Skills? Like sign language or something?
BBM. I think that is exactly what is going on. I just wish it had happened sooner.
I was asking gitana1 about her comment specifically, but thank you.
So it's your opinion they are not yet involved if the Sheriff is still the lead investigator? Or do you mean he's the lead investigator even though the FBI has been called in?
This is the actual quote from the Sheriff:
I've always assumed once the FBI comes in they take over, but I honestly have no idea if that's true.
Let's be real. The other agencies are not going to question or interrogate the reporting parties without permission from the main department. They are the ones to dictate how the case is handled and are responsible for overseeing interrogations of POIs/Suspects. While I am certain there has been questioning, I don't know how in depth the interrogation part of the program has gone with anyone. LE wants cooperation and if they pressure people, the cooperation goes away in most cases.
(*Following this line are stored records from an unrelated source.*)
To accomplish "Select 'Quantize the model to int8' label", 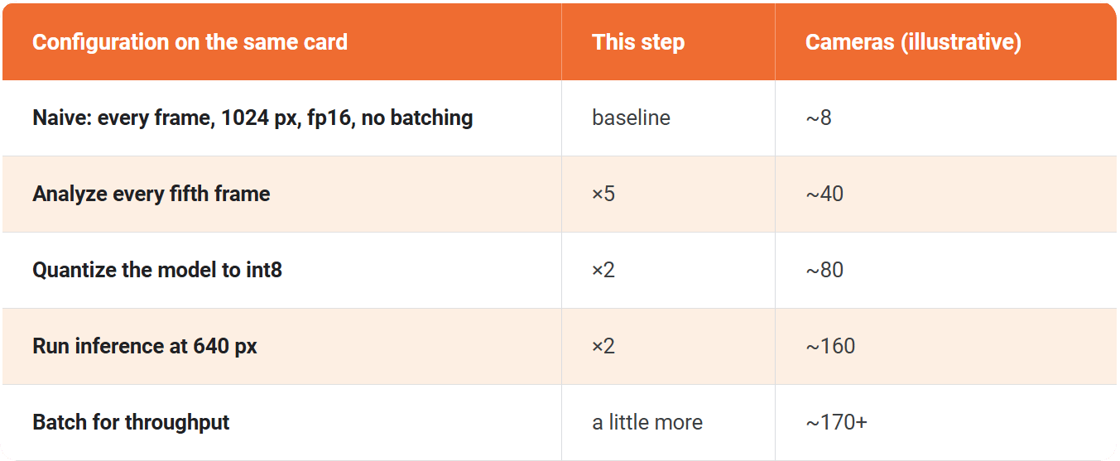I will coord(157,270).
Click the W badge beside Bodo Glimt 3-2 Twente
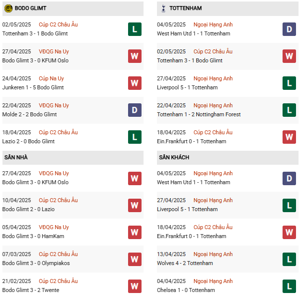 pyautogui.click(x=135, y=286)
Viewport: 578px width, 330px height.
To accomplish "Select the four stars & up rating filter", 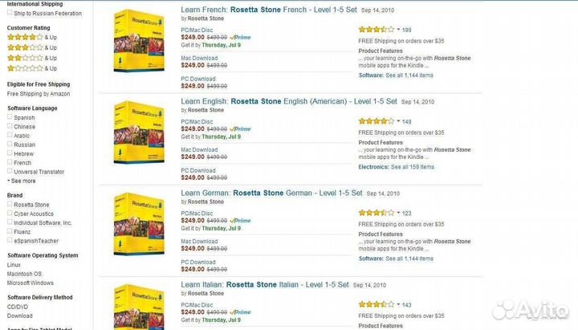I will [25, 37].
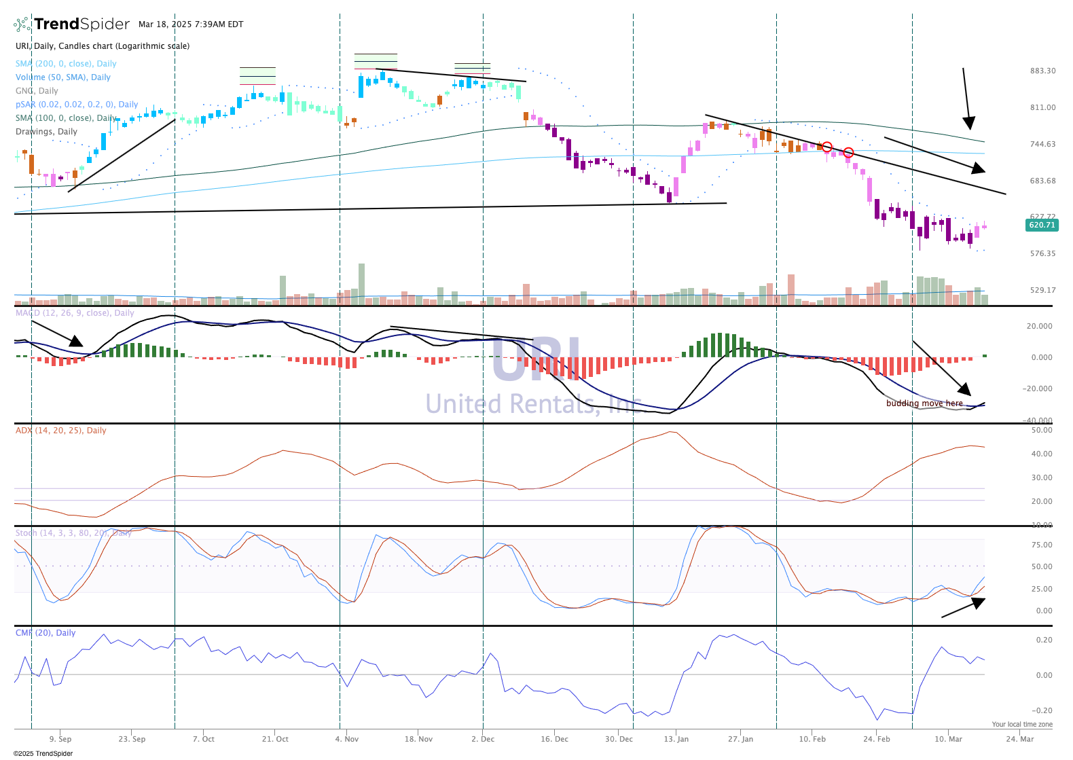Select the down arrow drawing near 883.30
Screen dimensions: 1073x760
[966, 98]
I know someone who is an assistant U.S. Attorney and he told me that it is Justice Department policy that there be no public comment on an ongoing criminal investigation. Leaks to the media are not tolerated. In this case, I think the only public comments will come from the Sheriff's office.
No. The lead is always the local department who took on the case from the onset. FBI is there to assist.
Good point. An attorney present will help ensure you don't incriminate yourself.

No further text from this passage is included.